Summary: This article outlines the requirements for a WordPress Plugin, which would be uploaded to a Code category as a standalone plugin.
Please note: For additional requirements when uploading a Theme item that contains a Plugin, please see: WordPress Theme Requirements Part 3 - Plugins
WordPress Core
Database
Security
Asset Loading
Installation and Uninstallation
Translation
General Guidelines
PHP Standards
HTML Standards
JavaScript Standards
CSS Standards
Gutenberg Requirements (separate page)
WordPress Core
Following are the WordPress Core requirements:
- No deprecated functions are allowed in the code base.

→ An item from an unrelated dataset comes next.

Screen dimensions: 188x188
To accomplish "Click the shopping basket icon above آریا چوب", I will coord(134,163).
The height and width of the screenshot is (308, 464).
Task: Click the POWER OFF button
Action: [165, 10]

- Admin code should be kept separate from public facing code via the is_admin() conditional to prevent unauthorized access.
- All functions and classes, hooks, public/global variables, and database entries should be prefixed with a unique identifier to avoid conflict issues with plugins and other themes.

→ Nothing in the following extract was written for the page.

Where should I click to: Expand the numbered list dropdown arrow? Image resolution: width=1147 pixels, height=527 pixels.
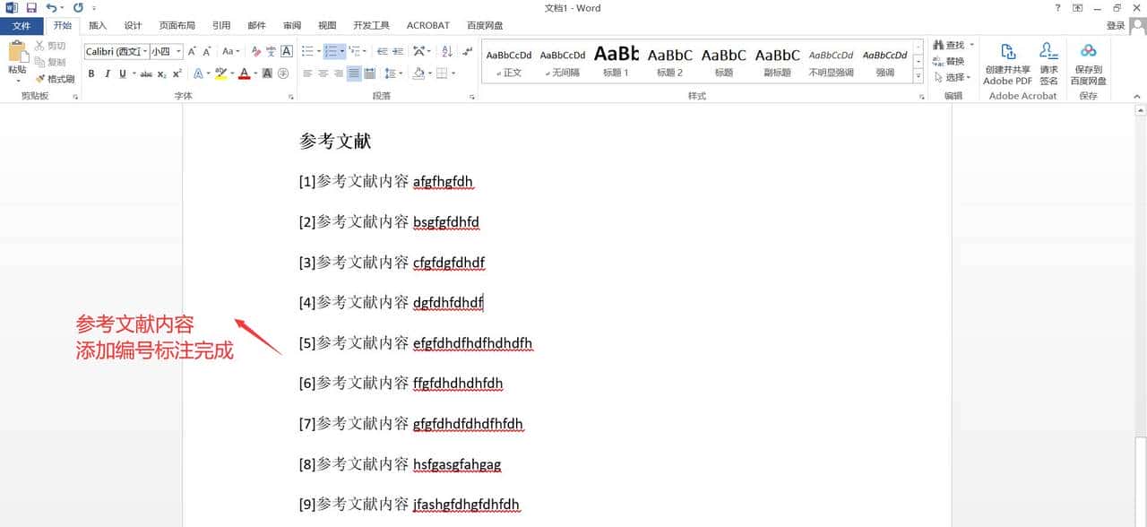(x=343, y=51)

- The plugin must use existing functions included in WordPress core as much as possible instead of rolling its own.
- Third-party API calls need to be aggressively cached so further calls are not throttled.
- The plugin must work with the latest released version of an advertised compatible software, such as WordPress or WooCommerce, even if the Compatible With item attribute is set to an older version. As the third-party plugins or scripts may receive major/critical updates, it is unreasonable to expect customers to use old versions.
Database
Following are the Database requirements:
- Direct database access is prohibited. Instead, make use of the WordPress Database API.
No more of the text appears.